На проселочной дороге, где был обнаружен труп, остались отпечатки протекторов двух иномарок — БМВ Хинштама и еще одной, подъехавшей позже, за рулем которой сидела женщина — следы обуви на каблуках не оставляли в этом ни малейших сомнений.
Кроме того, в распоряжении оперативников оказался мобильный телефон Хинштама — в его памяти было зафиксировано несколько входящих и исходящих звонков, причем последний предназначался абоненту, зашифрованному под инициалами О.К., и был сделан в 3.45.
— Ничего себе, — проговорил Лобов, — эксперт сказал, что смерть наступила между тремя и четырьмя утра…
— Может, это и не он звонил?
— Хочешь сказать, что убийца воспользовался его телефоном?
— Почему бы и нет?
С «О. К.» попытались связаться, но телефон был отключен.
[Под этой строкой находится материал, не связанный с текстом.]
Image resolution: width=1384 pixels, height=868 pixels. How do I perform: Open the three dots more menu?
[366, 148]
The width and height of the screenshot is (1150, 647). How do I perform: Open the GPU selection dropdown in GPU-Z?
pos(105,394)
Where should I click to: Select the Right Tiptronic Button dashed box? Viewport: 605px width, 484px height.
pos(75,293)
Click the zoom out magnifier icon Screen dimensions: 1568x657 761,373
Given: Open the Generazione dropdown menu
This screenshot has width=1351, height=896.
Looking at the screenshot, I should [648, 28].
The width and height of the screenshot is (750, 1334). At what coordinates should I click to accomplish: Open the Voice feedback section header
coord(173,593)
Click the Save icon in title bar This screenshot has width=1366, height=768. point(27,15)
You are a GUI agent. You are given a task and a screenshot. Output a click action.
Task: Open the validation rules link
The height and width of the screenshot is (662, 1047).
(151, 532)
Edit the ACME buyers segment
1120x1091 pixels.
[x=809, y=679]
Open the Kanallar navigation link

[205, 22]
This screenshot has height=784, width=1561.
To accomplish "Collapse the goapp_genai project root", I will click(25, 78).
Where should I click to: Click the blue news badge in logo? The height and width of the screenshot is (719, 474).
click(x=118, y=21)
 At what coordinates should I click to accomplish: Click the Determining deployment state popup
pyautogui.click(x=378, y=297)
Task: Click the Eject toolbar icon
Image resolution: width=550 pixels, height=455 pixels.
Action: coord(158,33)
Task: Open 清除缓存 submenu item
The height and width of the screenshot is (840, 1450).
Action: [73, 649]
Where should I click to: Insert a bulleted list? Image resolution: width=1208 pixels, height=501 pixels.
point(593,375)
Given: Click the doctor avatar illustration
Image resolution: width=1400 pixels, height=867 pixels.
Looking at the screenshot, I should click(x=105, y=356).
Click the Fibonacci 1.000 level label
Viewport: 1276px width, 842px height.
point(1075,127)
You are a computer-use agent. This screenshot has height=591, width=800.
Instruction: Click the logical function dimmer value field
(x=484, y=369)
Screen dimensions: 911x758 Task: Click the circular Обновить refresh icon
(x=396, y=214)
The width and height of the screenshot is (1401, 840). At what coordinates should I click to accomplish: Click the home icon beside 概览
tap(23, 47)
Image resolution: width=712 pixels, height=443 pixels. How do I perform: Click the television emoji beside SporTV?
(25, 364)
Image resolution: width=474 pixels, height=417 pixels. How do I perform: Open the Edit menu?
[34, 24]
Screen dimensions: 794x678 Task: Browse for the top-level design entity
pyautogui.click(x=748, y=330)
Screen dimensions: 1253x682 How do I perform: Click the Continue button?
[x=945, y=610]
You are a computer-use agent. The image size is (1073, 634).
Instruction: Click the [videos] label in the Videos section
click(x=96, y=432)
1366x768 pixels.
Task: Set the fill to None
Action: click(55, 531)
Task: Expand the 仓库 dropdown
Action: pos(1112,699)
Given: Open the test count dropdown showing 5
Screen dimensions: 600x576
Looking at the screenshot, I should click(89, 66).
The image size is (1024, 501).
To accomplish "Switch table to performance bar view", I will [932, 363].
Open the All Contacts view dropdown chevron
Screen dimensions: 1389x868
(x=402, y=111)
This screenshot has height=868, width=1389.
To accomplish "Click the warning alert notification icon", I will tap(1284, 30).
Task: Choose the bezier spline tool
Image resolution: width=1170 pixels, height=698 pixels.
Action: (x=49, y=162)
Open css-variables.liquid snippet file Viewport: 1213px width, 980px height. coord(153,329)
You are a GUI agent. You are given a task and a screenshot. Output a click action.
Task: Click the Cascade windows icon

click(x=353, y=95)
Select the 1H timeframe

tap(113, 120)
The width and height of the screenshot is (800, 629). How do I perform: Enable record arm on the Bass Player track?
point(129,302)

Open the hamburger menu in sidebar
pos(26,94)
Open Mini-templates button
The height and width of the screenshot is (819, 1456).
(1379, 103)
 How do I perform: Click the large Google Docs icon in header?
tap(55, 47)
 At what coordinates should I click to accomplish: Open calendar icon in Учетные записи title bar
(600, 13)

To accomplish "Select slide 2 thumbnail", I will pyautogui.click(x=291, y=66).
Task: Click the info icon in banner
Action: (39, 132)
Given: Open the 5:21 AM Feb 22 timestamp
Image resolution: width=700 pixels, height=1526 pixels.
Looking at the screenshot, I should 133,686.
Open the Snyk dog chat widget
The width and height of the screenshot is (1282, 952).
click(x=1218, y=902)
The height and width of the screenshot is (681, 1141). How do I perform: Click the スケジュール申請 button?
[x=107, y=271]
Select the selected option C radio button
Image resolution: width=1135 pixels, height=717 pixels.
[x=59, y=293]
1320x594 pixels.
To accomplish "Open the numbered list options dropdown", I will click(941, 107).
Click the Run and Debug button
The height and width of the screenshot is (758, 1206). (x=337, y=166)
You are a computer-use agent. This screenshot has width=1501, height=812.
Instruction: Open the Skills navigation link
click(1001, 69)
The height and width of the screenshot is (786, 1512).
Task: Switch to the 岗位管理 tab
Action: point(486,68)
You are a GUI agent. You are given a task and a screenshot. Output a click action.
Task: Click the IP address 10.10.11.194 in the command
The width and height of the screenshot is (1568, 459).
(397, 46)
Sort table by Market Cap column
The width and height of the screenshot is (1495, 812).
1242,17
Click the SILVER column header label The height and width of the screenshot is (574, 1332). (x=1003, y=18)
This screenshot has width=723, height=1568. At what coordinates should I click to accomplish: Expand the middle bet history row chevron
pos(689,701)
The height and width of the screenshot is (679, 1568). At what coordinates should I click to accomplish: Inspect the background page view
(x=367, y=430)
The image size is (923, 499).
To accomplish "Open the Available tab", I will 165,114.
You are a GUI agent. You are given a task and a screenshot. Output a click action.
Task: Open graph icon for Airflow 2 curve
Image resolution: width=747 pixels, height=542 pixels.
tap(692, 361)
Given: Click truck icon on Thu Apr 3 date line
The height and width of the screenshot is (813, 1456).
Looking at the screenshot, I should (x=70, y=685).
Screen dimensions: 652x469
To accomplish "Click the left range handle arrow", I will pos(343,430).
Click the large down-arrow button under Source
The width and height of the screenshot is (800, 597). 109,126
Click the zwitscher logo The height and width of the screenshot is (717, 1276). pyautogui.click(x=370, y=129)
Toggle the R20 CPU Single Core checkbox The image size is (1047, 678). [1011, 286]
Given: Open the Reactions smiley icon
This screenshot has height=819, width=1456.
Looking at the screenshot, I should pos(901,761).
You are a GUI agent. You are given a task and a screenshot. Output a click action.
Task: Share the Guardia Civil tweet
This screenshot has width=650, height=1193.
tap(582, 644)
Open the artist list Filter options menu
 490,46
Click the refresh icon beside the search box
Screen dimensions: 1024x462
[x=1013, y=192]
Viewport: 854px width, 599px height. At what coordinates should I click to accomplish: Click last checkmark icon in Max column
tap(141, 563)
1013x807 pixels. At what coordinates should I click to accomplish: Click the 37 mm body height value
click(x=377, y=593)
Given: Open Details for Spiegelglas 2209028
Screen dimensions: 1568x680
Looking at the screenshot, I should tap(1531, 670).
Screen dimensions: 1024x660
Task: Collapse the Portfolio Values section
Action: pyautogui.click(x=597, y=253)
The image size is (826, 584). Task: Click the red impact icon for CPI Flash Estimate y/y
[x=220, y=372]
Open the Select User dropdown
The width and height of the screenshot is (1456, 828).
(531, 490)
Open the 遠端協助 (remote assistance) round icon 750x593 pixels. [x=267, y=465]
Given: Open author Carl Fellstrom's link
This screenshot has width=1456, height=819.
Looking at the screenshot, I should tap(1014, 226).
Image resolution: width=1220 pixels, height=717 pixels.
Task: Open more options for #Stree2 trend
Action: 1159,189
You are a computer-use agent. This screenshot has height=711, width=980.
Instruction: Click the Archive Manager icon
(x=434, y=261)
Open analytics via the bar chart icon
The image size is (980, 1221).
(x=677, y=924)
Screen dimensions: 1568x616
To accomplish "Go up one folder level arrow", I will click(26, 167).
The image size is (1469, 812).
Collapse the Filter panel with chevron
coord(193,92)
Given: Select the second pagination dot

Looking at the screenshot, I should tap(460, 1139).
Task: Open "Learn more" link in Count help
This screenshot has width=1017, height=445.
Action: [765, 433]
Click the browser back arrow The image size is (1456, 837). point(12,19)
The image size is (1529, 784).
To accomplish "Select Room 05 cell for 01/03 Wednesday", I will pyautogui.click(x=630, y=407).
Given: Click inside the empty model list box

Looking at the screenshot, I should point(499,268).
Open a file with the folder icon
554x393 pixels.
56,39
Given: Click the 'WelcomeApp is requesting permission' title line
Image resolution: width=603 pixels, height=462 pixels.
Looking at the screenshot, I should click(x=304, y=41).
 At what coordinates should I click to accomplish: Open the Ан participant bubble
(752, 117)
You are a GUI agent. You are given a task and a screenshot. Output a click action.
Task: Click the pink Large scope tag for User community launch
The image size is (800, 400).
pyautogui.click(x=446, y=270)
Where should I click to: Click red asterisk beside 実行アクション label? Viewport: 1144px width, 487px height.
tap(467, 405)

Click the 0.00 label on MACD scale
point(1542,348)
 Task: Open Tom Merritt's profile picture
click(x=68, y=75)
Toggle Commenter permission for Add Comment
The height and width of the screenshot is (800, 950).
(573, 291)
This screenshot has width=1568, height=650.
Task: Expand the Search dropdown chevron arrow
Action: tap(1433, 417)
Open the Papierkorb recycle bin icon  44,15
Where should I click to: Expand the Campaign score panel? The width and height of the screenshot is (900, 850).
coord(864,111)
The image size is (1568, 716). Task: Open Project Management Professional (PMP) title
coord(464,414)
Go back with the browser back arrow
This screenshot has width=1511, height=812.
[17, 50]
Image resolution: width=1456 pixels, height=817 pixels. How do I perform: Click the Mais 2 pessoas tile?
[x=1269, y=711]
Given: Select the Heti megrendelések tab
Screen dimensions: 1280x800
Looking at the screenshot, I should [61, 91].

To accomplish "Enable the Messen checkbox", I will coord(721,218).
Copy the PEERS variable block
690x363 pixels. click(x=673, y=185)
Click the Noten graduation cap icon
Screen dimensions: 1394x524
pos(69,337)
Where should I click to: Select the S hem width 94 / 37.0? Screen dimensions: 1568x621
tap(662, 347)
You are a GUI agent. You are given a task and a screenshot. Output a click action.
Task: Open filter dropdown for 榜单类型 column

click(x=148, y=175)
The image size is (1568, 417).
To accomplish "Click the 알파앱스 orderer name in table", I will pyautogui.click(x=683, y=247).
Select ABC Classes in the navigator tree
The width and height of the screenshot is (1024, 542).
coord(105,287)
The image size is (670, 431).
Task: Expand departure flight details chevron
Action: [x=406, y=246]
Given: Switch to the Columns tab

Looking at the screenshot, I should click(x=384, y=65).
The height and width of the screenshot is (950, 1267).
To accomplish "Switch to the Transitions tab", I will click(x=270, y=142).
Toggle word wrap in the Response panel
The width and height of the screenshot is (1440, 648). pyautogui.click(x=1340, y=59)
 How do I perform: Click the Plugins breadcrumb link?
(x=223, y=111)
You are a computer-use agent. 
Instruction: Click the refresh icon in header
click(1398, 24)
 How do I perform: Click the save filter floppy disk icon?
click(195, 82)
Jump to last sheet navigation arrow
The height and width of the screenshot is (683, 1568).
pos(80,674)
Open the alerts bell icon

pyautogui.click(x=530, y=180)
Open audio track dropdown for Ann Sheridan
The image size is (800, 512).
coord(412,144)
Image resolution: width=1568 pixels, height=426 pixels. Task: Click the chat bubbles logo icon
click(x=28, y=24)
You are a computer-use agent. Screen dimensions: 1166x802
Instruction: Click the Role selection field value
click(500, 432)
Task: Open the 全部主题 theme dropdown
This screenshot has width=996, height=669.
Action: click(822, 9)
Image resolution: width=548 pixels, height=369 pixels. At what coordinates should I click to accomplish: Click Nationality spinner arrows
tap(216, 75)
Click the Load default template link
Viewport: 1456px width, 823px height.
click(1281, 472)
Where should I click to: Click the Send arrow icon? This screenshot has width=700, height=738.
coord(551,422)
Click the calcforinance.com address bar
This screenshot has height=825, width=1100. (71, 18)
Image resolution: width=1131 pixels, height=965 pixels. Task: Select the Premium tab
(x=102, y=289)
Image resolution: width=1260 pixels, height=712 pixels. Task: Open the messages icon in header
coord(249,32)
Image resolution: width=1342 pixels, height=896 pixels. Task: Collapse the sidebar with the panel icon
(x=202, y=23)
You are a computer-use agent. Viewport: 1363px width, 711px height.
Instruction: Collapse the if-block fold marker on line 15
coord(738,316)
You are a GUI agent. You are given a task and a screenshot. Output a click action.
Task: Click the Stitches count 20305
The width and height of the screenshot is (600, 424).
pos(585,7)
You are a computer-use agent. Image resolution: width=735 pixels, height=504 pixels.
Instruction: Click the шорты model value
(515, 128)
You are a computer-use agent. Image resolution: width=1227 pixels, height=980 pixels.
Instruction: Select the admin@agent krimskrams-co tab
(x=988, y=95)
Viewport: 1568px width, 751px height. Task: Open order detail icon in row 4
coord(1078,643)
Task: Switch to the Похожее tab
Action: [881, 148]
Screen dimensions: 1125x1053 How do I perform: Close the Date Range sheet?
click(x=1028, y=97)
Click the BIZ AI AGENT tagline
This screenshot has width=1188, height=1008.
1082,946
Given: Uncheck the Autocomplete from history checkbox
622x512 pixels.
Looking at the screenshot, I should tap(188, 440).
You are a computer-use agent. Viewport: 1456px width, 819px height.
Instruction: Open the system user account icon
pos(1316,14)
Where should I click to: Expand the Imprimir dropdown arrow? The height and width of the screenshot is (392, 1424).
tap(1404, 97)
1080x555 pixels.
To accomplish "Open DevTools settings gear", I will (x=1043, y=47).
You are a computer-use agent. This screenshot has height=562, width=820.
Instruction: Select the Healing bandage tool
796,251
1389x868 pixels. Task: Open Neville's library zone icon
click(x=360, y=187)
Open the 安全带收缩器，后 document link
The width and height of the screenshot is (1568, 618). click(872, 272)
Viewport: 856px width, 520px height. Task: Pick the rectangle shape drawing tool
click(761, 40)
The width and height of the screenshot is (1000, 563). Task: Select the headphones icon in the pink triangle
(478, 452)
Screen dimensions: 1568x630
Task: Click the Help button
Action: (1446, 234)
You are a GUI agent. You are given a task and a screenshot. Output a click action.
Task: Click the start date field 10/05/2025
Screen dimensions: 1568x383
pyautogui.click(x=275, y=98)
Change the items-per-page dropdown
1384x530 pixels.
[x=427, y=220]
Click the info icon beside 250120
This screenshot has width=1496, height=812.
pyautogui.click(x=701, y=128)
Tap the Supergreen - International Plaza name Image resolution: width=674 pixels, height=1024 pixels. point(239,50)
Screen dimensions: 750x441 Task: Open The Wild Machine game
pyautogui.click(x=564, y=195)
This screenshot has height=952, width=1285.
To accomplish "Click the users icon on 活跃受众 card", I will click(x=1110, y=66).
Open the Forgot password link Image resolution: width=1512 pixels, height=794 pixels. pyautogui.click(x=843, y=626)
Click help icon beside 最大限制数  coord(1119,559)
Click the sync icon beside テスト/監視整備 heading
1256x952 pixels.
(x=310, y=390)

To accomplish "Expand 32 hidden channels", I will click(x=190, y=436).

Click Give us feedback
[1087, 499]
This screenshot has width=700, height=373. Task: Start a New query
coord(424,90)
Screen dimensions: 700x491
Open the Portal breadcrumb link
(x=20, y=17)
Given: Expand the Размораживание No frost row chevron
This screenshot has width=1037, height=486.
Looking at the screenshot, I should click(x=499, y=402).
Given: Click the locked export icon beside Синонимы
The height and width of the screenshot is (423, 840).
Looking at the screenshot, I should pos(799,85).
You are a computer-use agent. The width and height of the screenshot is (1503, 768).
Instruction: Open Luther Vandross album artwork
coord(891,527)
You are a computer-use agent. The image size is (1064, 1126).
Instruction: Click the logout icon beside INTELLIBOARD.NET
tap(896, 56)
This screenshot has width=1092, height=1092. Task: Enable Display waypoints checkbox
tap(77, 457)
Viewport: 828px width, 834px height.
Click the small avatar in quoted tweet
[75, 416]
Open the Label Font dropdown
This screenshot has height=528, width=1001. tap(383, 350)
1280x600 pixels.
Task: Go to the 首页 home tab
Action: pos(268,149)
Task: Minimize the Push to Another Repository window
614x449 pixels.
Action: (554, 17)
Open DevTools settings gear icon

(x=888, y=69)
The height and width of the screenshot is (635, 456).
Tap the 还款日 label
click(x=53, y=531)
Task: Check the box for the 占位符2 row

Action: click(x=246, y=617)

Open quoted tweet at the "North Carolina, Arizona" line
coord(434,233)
Не отвечал и домашний номер Хинштама. Пришлось звонить в редакцию газеты, где он работал, и недовольный голос секретарши объяснил, что накануне вечером Хинштам был на банкете по случаю пятидесятилетия главного редактора.
Пока Лобов в сотовой компании выяснял, кто такой О. К. и прочие, сохранившиеся в памяти мобильного телефона абоненты, Сурин общался с коллегами Хинштама, сидя в редакционном буфете.
По словам одного из журналистов, Ильи Смирницкого, Хинштам ушел с банкета едва ли не первый и явно куда-то спешил.
— Подозреваю, что к женщине, — добавил он, невозмутимо попыхивая трубкой.
— Почему вы так решили?
— У него в машине на заднем сиденье лежали цветы…
— Так, может, он их припас для начальства, раз вы говорите, что юбилей?
— Нет, он именно оставил их в машине. Я видел, случайно. И потом, кто ж дарит цветы мужику?